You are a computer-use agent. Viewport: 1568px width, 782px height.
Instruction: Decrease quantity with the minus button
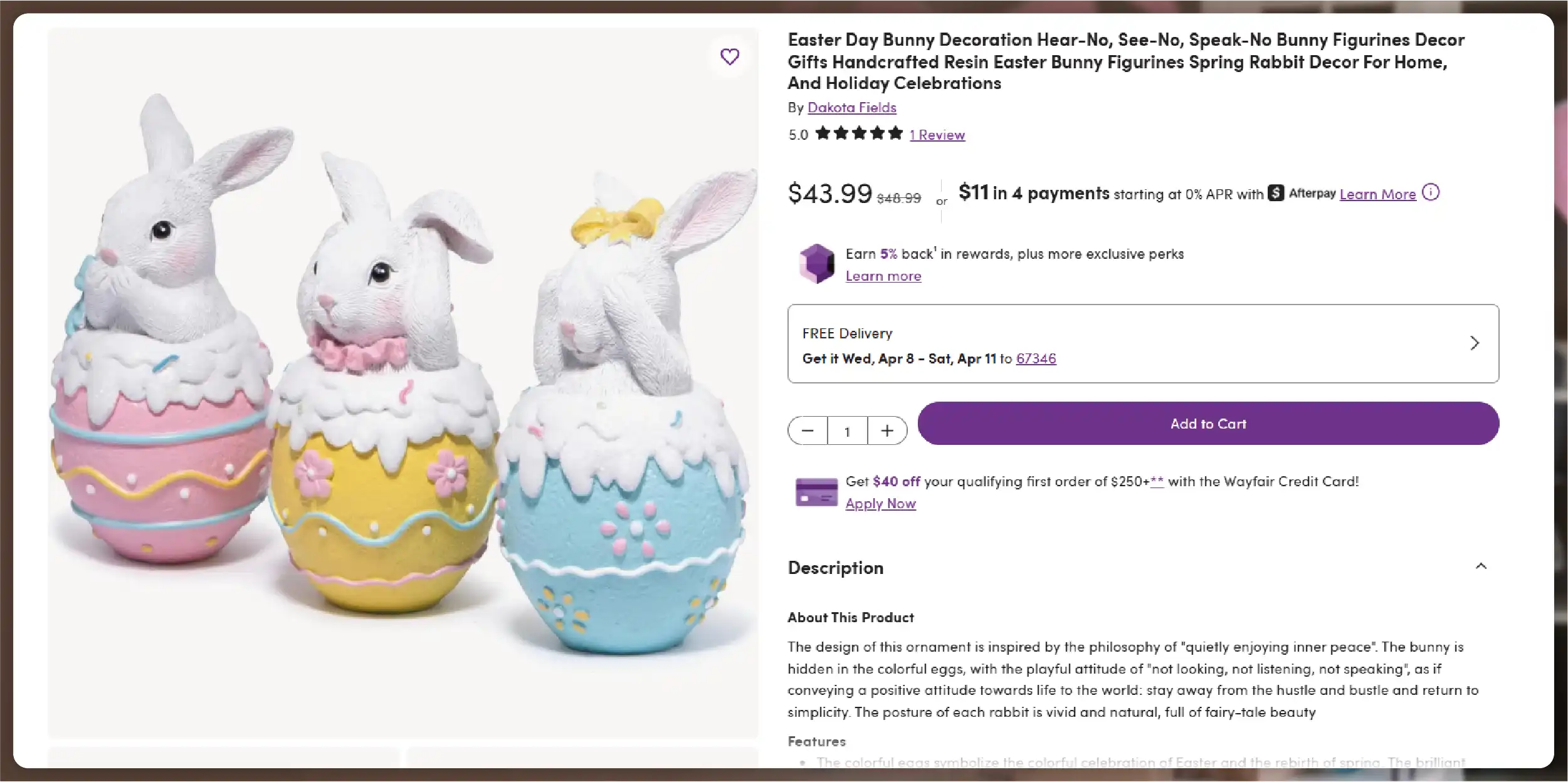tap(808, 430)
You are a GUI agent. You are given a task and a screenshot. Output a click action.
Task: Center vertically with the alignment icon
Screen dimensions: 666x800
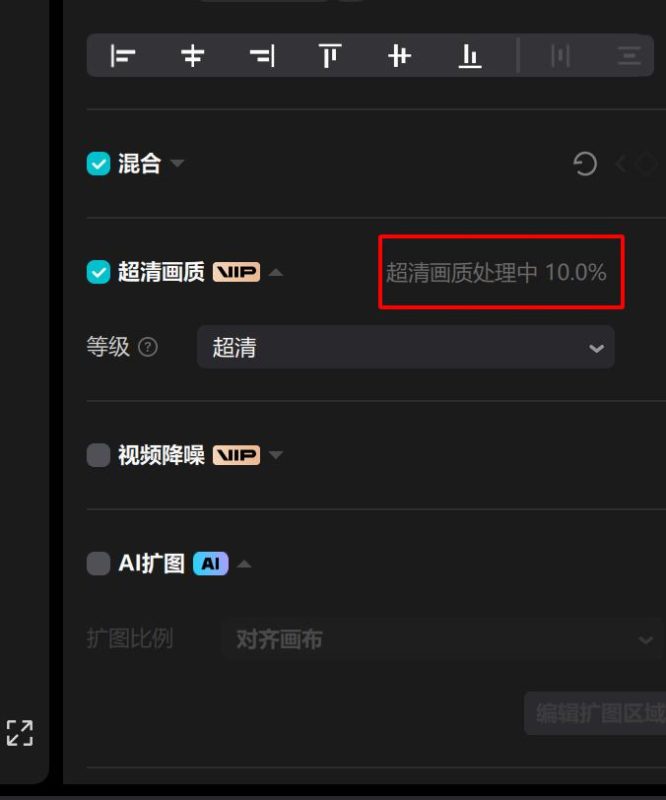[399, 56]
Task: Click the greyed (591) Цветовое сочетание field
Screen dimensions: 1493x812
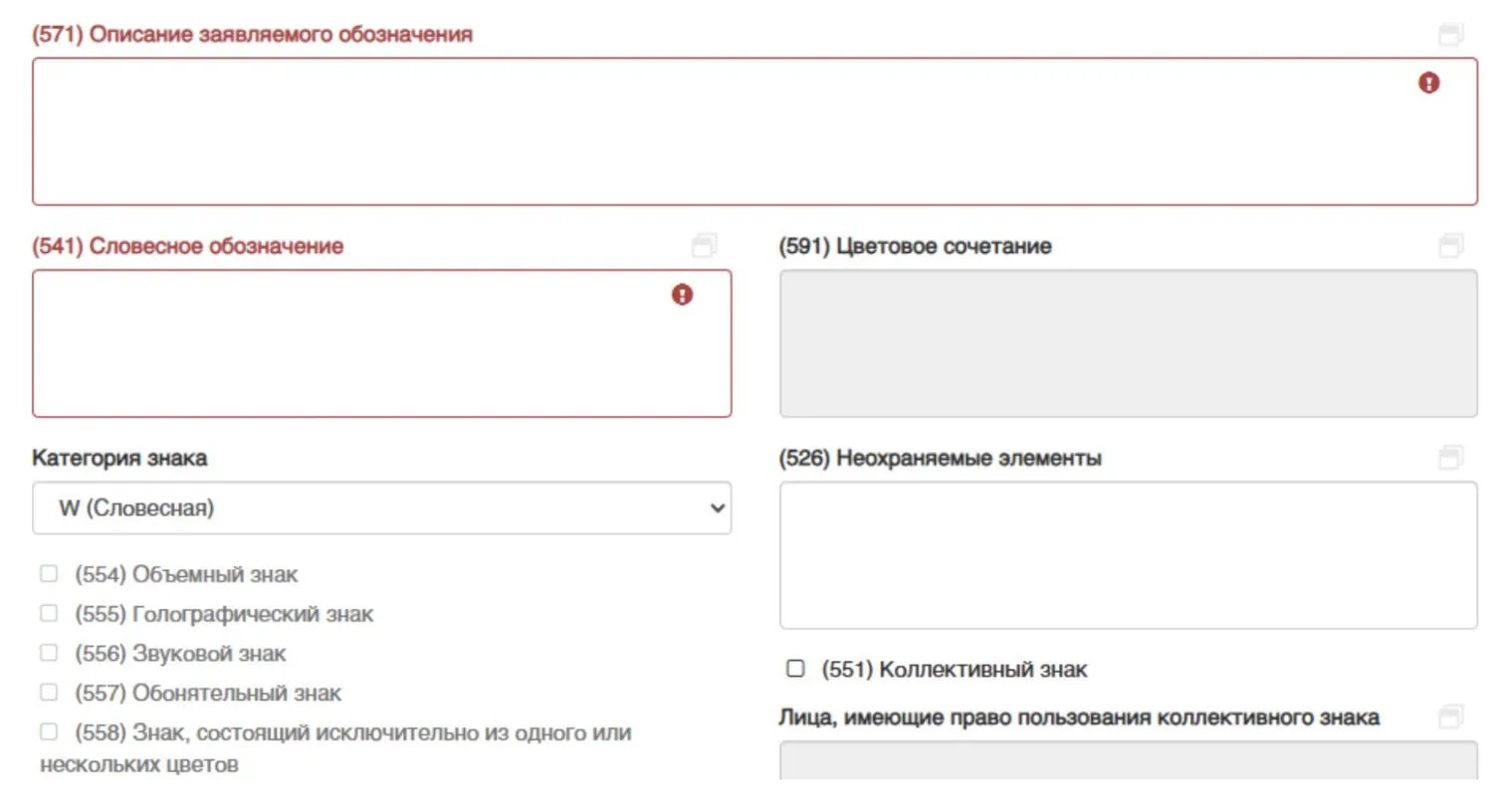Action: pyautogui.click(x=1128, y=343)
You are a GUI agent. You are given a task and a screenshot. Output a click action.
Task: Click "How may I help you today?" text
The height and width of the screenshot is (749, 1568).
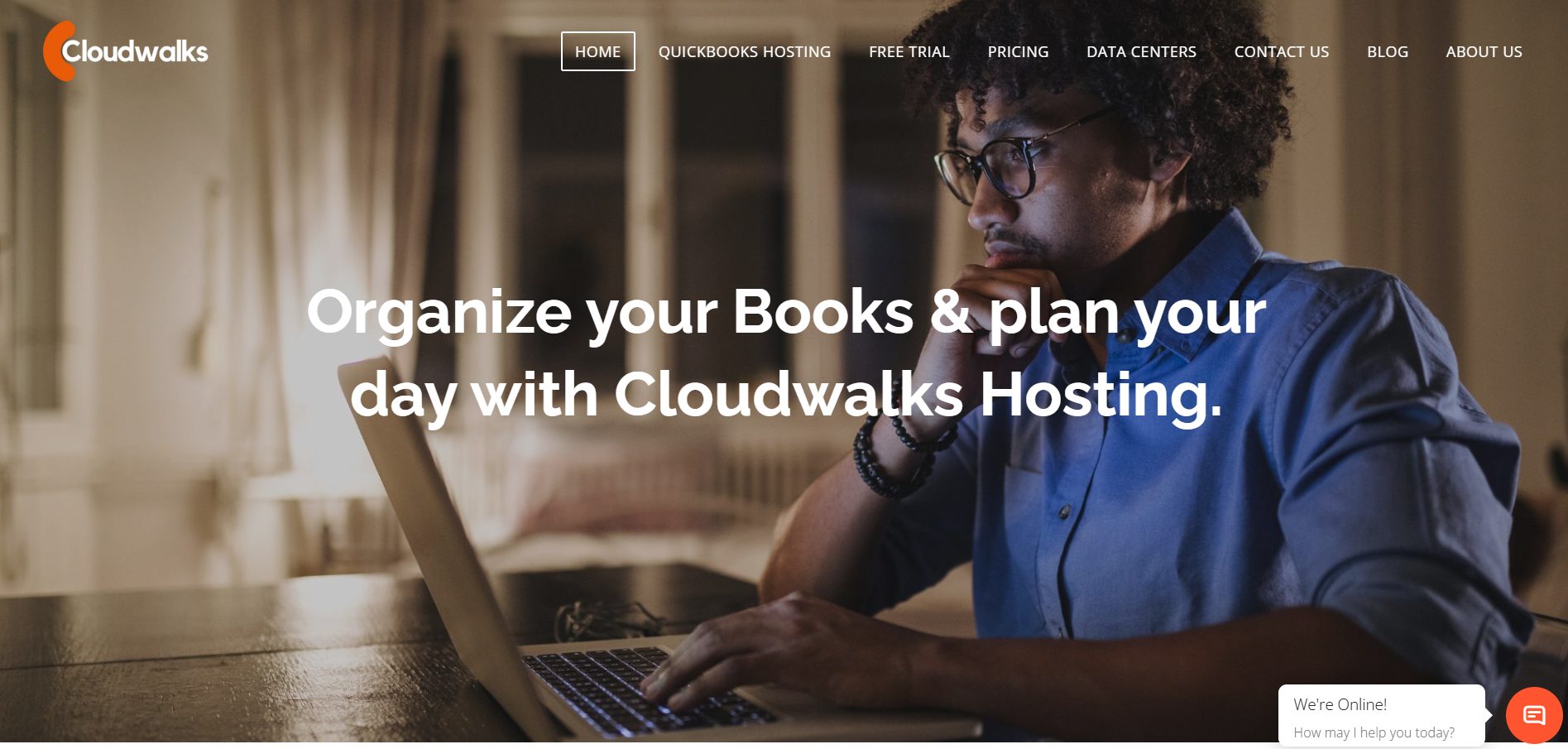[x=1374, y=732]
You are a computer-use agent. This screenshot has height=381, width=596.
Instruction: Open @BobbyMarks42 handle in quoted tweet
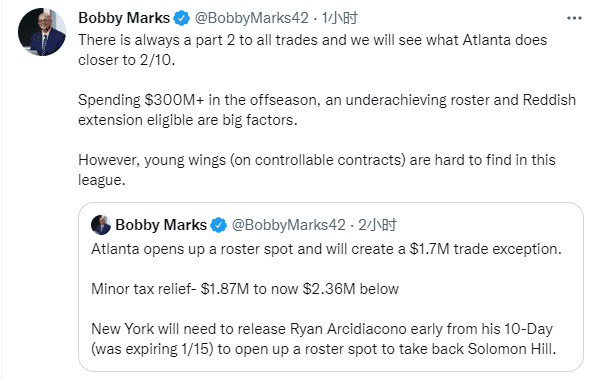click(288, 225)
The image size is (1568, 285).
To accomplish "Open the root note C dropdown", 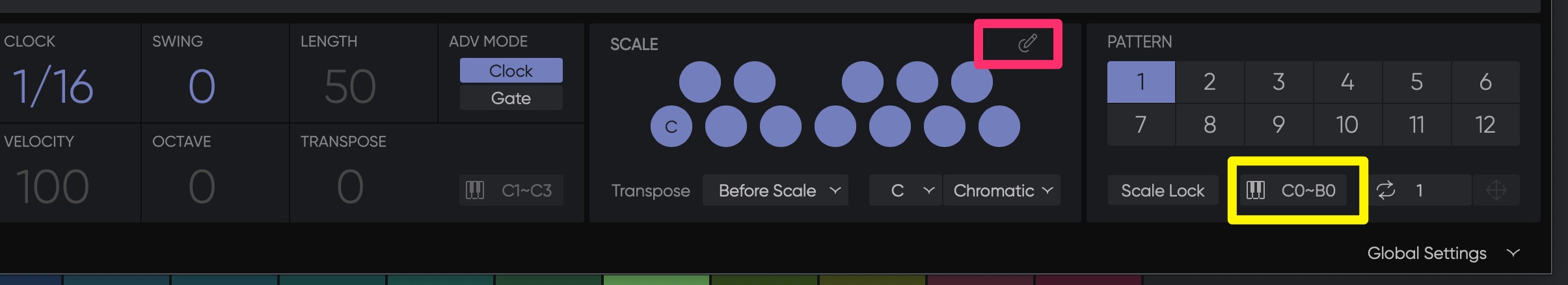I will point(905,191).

○ ○ ○ ○ ○

● **Task details**
The expected answer is every line above in which the word "computer" appears.

● **Exercise result**
You are a computer-use agent. Viewport: 1568px width, 782px height.
You are a computer-use agent. This screenshot has height=381, width=596.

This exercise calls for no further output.